About four years ago, when BW said they were going to re-gate Langley Bridge Lock, I designed and, with the help of ECP&DA members, made the new 3:1 reduction Grand Union type ground paddles and spring paddle locks. Since then BW have used my design for Custom Engineering to make spring loaded locks for the Erewash Canal. These are currently being fitted on the Erewash, and Leicester section of the Grand Union.

Over the last year the ECP&DA has fitted three phase electricity in the workshop so that we can now use a larger, and more reliable, welder; and built a new, separate wood working workshop. Last year Alan Woodhouse made the stand for the Tom Rolt Centenary Cruise, and this year has made a stand for the ECP&DA dinghy at the Burton-on-Trent Waterways Festival. Recently we have started to make some piling tieback fittings for the IWA Inglesham Lock restoration.

Without the help and support of Mick Golds and the ECP&DA working parties the work we have done would not have been possible.

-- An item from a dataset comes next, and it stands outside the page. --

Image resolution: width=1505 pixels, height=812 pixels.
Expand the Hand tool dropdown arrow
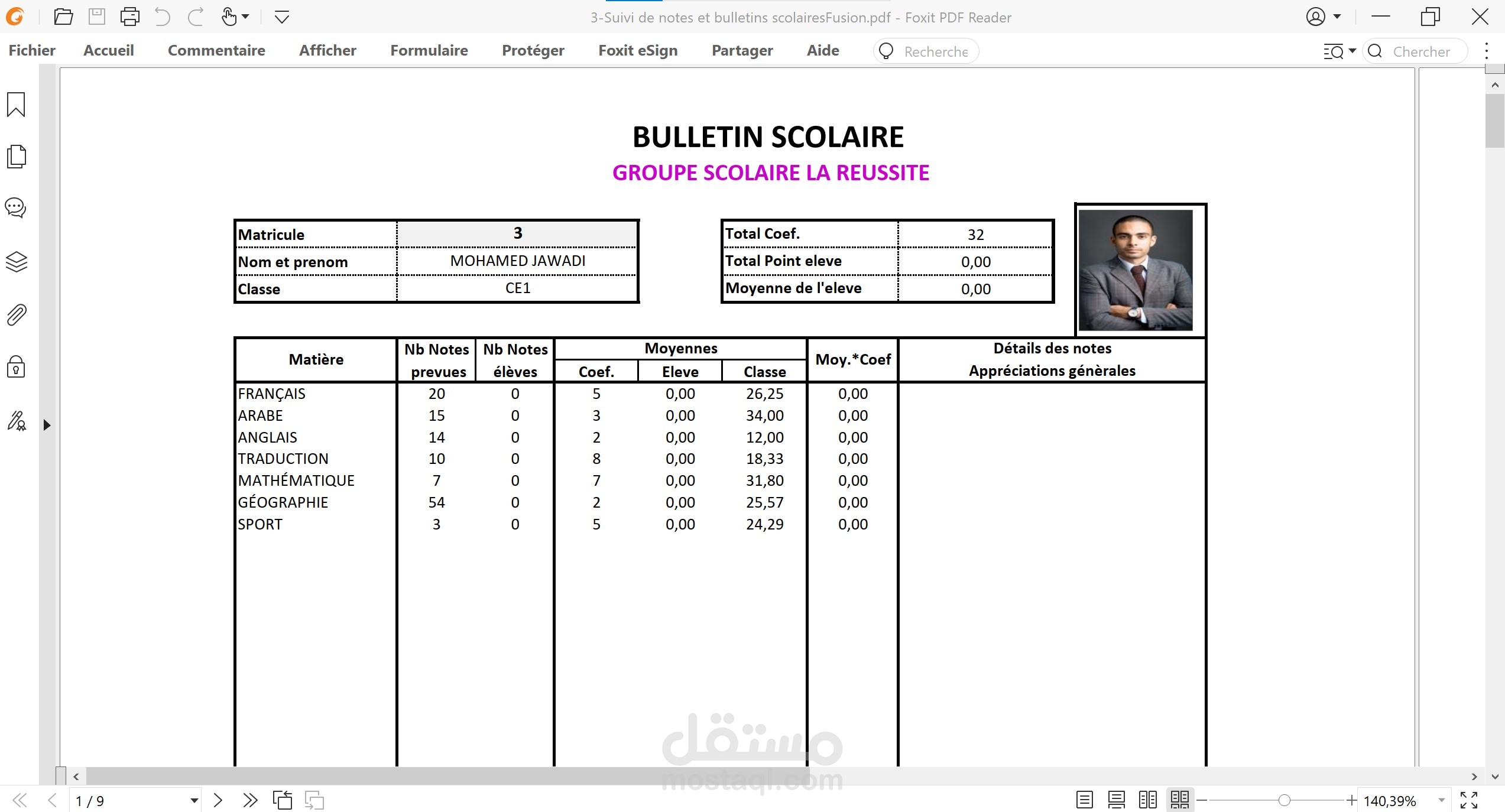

I helped Mick write the Method Statements and Risk Assessments for BW, so that the ECP&DA is now a “self-supervising” group, which works every Friday on maintenance at Langley Mill or manufacture of items for other canal societies.

From John Reeve, Recollections.

Our first meeting was at Frankton Locks on the morning following the opening of the restored locks. As spectators, we were invited to board one of the boats for a descent of the locks. Later I saw a lone figure in a red WRG shirt dismantling the temporary platform just above top lock. I offered to help. I recognised him as the Skipper of the lead boat down the locks. After introductions I helped dismantle and stack the poles and planks. We chatted about our IWA activities before going our separate ways. Several years later I was Chair of Northumbria Branch and later Region Chairman. As such, I was invited to the Head Office, in London, to attend a series of monthly National Committee meetings. The Secretary invited me to join “Navigation Technical and Amenity” committee as an observer, and John was in the chair, and invited me to join the Committee. After a lunch in a nearby café, I joined John and others at the Council Meeting. There I was welcomed by National Chairman Ken Goodwin. The proceedings were a bit confusing as I had no prior knowledge of the agenda. However I did realise I was confirmed as a Regional member and my membership of NTA approved. Eventually I joined the WRG joiner team for Festivals while John had become the quartermaster based in the Tardis, the “carry-everything” trailer. As well as running the store in the Tardis, there was the fuel run for the generators and diesel plant. Then there were sales of LPG to boaters and those attending in a caravan. Plus the large bottles for the WRG field kitchen. Could I help ease the load next time? So began our close association as Joint Quartermaster. He did the fuelling and delivering gas bottles and heavy supplies. I sold the gas and spent the most we shared time on Tardis duty. We both had hosting duty at the opening ceremony and lunch. It worked well and we became a team. A change in the IWA Constitution came into force. The new rule was, a term was to be 3 years and one person could only serve 2 consecutive terms without a significant break. I had served 23 years and John nearly as many. So we both stood down from the Board. and so our long collaboration ended.